学園怪談2 ~10年後の再会~
「本当の……恐怖?」
 俺から目を一瞬逸らした先輩は、ひと呼吸置くと再び俺の目を見た。
「……少年が消えたんだよ」
 先輩の言葉が呑み込めず、俺は聞き返した。
「え? 消えた?」
 ゴクリと唾を飲むと、先輩は小声でつぶやくように続けた。
「ああ。ほんの僅かな時間だったんだ。俺達スタッフが部屋を出て、少年から目を離した僅かな間に死体が消えたんだ」
 ……背筋が凍った。目の前にあった筈の死体が消え、その少年の存在はカメラにも映っていない。つまりは、始めから存在しなかったも同然ということなのだから。
「でもな石田。少年が寝かされていた寝台には確かに水滴がついていたし、敷かれていたタオルなんかはグショグショに濡れていたんだ。
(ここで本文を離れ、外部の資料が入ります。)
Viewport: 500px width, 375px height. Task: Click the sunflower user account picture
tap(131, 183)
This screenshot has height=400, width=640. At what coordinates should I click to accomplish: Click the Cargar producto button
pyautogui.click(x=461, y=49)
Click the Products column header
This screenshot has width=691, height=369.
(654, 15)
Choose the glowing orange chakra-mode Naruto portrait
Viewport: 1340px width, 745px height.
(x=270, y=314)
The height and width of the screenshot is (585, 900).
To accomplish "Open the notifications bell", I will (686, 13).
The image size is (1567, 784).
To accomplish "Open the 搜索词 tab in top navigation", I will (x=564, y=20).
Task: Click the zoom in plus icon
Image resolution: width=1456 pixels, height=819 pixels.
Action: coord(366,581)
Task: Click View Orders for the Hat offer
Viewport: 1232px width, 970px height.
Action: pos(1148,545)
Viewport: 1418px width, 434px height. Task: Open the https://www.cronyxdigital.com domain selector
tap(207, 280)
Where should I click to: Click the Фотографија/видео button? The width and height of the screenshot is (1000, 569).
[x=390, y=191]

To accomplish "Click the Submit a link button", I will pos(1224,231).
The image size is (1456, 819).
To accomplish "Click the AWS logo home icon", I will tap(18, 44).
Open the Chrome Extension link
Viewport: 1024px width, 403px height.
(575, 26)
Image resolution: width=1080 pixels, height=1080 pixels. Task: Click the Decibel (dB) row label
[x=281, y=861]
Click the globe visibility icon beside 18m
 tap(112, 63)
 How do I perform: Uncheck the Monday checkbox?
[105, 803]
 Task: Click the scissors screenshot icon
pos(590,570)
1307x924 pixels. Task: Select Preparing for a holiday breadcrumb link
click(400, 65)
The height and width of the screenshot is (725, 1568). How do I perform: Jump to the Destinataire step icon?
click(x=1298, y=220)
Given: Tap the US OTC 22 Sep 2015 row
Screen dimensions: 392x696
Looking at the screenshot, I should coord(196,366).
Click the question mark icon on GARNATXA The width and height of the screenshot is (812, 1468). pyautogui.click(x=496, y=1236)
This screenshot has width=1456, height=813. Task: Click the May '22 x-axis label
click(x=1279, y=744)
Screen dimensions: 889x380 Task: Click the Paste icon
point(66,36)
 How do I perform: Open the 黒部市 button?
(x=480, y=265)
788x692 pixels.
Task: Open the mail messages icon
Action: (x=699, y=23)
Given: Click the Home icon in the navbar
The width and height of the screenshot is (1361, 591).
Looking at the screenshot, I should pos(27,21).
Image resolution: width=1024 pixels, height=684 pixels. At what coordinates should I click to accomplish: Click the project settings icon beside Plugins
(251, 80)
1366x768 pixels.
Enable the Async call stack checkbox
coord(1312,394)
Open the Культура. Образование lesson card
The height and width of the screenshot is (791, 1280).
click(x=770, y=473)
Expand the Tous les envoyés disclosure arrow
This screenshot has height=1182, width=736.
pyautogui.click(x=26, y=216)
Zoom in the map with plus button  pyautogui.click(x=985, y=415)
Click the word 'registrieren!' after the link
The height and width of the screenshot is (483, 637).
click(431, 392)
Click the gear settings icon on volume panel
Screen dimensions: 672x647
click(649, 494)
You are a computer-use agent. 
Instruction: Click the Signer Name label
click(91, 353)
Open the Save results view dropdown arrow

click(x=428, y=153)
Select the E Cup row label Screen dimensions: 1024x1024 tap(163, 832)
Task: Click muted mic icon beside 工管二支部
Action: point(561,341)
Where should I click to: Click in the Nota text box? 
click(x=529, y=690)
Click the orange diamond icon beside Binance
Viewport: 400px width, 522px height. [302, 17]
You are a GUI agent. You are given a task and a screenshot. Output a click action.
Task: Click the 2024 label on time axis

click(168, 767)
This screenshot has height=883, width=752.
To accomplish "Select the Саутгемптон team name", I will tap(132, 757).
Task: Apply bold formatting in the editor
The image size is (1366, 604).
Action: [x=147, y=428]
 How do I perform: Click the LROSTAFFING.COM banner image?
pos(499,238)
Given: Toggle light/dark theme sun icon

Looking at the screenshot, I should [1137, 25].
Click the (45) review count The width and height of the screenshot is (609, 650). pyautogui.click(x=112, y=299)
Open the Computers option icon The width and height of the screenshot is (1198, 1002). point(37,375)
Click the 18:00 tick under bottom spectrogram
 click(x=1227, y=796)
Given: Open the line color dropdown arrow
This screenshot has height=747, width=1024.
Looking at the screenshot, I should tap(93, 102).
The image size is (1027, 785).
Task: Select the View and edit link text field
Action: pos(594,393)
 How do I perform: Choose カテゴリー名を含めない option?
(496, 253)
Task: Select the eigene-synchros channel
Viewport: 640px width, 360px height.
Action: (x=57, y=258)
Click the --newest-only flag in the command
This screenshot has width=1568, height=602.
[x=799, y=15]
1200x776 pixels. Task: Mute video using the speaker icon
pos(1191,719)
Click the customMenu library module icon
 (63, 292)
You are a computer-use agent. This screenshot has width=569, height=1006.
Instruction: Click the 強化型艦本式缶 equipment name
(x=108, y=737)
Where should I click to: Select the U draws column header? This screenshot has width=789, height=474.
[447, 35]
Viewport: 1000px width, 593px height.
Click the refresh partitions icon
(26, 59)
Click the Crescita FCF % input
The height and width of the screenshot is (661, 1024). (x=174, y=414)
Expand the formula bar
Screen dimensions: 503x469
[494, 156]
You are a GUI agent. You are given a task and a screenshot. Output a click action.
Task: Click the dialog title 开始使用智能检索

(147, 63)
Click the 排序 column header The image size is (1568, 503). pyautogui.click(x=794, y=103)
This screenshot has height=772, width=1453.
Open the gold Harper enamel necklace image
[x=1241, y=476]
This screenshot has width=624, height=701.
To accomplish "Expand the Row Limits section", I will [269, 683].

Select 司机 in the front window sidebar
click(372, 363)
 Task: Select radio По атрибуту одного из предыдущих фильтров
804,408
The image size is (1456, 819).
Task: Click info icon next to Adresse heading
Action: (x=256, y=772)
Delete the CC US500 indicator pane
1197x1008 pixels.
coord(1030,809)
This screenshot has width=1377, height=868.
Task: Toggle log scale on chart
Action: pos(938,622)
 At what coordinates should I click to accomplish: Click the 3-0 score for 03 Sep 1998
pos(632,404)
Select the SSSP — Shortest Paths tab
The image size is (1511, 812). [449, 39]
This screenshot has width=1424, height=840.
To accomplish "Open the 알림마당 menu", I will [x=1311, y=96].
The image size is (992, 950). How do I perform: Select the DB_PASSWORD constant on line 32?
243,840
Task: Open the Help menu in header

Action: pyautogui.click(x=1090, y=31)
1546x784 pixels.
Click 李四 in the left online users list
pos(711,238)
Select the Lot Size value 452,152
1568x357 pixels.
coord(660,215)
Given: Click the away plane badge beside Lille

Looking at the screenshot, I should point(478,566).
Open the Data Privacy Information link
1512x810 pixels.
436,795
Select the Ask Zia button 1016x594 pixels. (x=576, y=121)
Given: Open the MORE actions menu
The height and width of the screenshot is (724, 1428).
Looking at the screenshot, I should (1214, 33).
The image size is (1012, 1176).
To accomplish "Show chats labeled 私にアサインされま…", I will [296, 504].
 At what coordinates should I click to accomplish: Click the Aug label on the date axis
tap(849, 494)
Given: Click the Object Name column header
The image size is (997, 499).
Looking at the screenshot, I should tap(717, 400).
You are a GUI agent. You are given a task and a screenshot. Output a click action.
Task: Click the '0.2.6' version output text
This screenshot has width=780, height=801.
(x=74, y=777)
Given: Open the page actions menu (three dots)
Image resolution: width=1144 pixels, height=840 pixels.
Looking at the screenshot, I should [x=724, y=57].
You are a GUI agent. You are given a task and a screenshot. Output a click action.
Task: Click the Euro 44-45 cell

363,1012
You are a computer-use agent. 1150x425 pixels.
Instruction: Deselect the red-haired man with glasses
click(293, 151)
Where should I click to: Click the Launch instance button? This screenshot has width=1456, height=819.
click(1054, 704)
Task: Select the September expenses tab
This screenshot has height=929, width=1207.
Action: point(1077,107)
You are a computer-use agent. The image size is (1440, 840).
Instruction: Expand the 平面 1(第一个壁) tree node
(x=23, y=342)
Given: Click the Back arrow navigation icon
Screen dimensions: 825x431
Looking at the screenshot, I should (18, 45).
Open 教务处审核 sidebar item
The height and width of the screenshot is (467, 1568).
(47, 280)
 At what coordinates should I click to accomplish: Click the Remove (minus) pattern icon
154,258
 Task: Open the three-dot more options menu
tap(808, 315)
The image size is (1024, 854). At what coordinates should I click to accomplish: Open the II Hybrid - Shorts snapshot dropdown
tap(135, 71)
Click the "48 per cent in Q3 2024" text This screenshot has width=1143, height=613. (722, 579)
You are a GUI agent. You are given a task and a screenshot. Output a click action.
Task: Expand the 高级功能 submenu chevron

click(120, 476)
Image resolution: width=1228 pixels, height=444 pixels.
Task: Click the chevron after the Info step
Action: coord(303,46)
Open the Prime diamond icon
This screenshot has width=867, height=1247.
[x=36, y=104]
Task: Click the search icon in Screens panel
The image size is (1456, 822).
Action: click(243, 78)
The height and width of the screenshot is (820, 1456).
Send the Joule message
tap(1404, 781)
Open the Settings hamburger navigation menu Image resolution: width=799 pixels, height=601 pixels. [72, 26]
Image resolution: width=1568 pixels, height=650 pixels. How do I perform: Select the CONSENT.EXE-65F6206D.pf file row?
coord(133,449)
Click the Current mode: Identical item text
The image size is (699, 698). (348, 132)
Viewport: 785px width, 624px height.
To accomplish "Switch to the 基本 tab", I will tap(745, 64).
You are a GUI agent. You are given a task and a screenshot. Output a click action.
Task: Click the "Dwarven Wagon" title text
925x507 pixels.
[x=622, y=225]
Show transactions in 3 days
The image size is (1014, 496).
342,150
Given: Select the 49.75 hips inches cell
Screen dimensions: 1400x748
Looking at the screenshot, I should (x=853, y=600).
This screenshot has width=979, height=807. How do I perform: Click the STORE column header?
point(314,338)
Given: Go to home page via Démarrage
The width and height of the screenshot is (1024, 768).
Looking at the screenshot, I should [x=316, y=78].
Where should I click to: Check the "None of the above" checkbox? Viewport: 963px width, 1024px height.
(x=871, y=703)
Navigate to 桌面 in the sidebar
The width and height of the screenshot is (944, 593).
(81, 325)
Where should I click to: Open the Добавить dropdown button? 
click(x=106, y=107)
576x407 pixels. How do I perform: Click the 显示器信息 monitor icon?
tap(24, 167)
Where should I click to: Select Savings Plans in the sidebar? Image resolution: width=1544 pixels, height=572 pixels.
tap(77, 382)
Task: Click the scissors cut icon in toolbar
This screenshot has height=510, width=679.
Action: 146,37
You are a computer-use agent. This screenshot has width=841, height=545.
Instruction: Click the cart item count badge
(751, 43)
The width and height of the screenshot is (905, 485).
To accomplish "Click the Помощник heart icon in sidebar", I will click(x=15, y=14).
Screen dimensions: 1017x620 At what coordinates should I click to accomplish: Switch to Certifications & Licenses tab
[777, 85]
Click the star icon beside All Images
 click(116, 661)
嘘だと思うだろう? でもな、俺は確かに覚えているんだ! 少年の虚ろな目、青紫色に変わった唇、そして、びっくりするくらいに冷たくなった肌も」
 俺はそれ以上何も言えず、黙ってプールの方を見やった。
 ……プールは穏やかな水面を湛えていた。しかし、溺れ死んだ少年の霊は再び未練の手として、生きる俺たちに自分の存在を示してくるだろう。

 ……。
 徹さんの話が終わった。
「その手は今でもやはりプールに?」
 私の先の言葉を遮り、徹さんは言葉を切りだした。
「ああ、まだ出てる。けっして手が来客を襲ったり、その正体を誇示したりはしないが、夕暮れの寂しい時間。客足が減って水温が下がると遠慮がちに現れるそうだ。死んでなお、自分の存在をこの世に残し続ける。思えば悲しい少年なのかも知れないな」
 徹さんの話に少しばかりシンミリしてしまった。全国で水難事故のニュースは後を絶たない。全身を自然の恵みによって包まれているにも関わらず、命を落としてしまう水の事故。死んで幽霊になった人は、自分が死んでしまった事を理解できずに彷徨う霊もいると聞く。自然に殺される。誰を恨む訳にもいかず、思えば一番残酷な死なのかもしれない。すでに今年も全国で多くの水難事故死者が出ている。彼らは自分の死を理解し受け入れ、死後の世界に旅立てるのだろうか?
 真実は死んだ者にしかわからない……。